On Thu, Mar 17, 2016 at 08:36:05AM +0100, Peter Zijlstra wrote:
> On Wed, Mar 16, 2016 at 10:17:51PM -0400, Steven Rostedt wrote:
> > Actually, the preempt off section here is not really an issue:
> >
> > rcu_read_lock();
> > while (owner_running(lock, owner)) {
> > if (need_resched())
> > break;
> >
> > cpu_relax_lowlatency();
> > }
> > rcu_read_unlock();
> >
> > Although preemption may be disabled, that "need_resched()" check will
> > break out of the loop if a higher priority task were to want to run on
> > this CPU.
> >
> > I probably should add a hook there to let the preemptoff tracer know
> > that this is not an issue.
>
> Urgh, there's a lot of such spin loops all over, that's going to be a
> pain to annotate all.

scanning for that patter with a quite relaxed spatch did not
turn up more than a hand full:

@resched_spin exists@
position p;
@@

(
* while@p (...) {
...
if (need_resched() || ...)
break;
...
\(cpu_relax\|cpu_relax_lowlatency\)();
}
|
* while@p (!need_resched()) {
...
\(cpu_relax\|cpu_relax_lowlatency\)();
}
)

@script:python@
p << resched_spin.p;
@@
print "%s:%s " % (p[0].file,p[0].line)


is this making some wrong assumptions here or is this
really so infrequent ?

thx!
hofrat

2016-03-17 10:18:29

by Peter Zijlstra

[permalink] [raw]
Subject: Re: RFC on fixing mutex spinning on owner

On Thu, Mar 17, 2016 at 08:05:26AM +0000, Nicholas Mc Guire wrote:
> scanning for that patter with a quite relaxed spatch did not
> turn up more than a hand full:
>
> @resched_spin exists@
> position p;
> @@
>
> (
> * while@p (...) {
> ...
> if (need_resched() || ...)
> break;
> ...
> \(cpu_relax\|cpu_relax_lowlatency\)();
> }
> |
> * while@p (!need_resched()) {
> ...
> \(cpu_relax\|cpu_relax_lowlatency\)();
> }
> )
>
> @script:python@
> p << resched_spin.p;
> @@
> print "%s:%s " % (p[0].file,p[0].line)
>
>
> is this making some wrong assumptions here or is this
> really so infrequent ?

Ah, a tool, nice! :-)

There should be one in the osq_lock, one in mutex, one in rwsem-xadd,
davidlohr was adding one to rt_mutex; and these are the one I can
remember from the top of my head.

But I would not be surprised if there are a fair few more. Also for (;;)
is a frequent loop pattern.

My biggest worry is how to not forget adding this annotation if we
create yet another instance of this. The tool could help I suppose.

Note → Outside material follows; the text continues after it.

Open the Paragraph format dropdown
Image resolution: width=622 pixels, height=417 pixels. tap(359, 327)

Also, maybe the tracer should measure the time from need_resched()
getting true until the next preemption point, instead of the entire time
preemption was disabled. Which would avoid the entire issue altogether.

2016-03-17 11:17:51

by Thomas Gleixner

[permalink] [raw]
Subject: Re: RFC on fixing mutex spinning on owner

On Thu, 17 Mar 2016, Peter Zijlstra wrote:
> Also, maybe the tracer should measure the time from need_resched()
> getting true until the next preemption point, instead of the entire time
> preemption was disabled. Which would avoid the entire issue altogether.

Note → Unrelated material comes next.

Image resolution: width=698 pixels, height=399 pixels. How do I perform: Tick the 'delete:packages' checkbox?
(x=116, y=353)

Well, that only gives you the information on a actual preemption, but not
information about long preempt disabled regions which can cause a problem
eventually.

Thanks,

tglx

2016-03-17 12:06:36

by Steven Rostedt

[permalink] [raw]
Subject: Re: RFC on fixing mutex spinning on owner

On Thu, 17 Mar 2016 12:16:11 +0100 (CET)
Thomas Gleixner <[email protected]> wrote:

> On Thu, 17 Mar 2016, Peter Zijlstra wrote:
> > Also, maybe the tracer should measure the time from need_resched()
> > getting true until the next preemption point, instead of the entire time
> > preemption was disabled. Which would avoid the entire issue altogether.
>
> Well, that only gives you the information on a actual preemption, but not
> information about long preempt disabled regions which can cause a problem
> eventually.
>

Actually, I was thinking the reverse. If need_resched() is called and
is false, then do a reset of the preemption time. But if need_resched()
is true, then do nothing, as that would measure the total time preempt
disable was set and a task could not schedule.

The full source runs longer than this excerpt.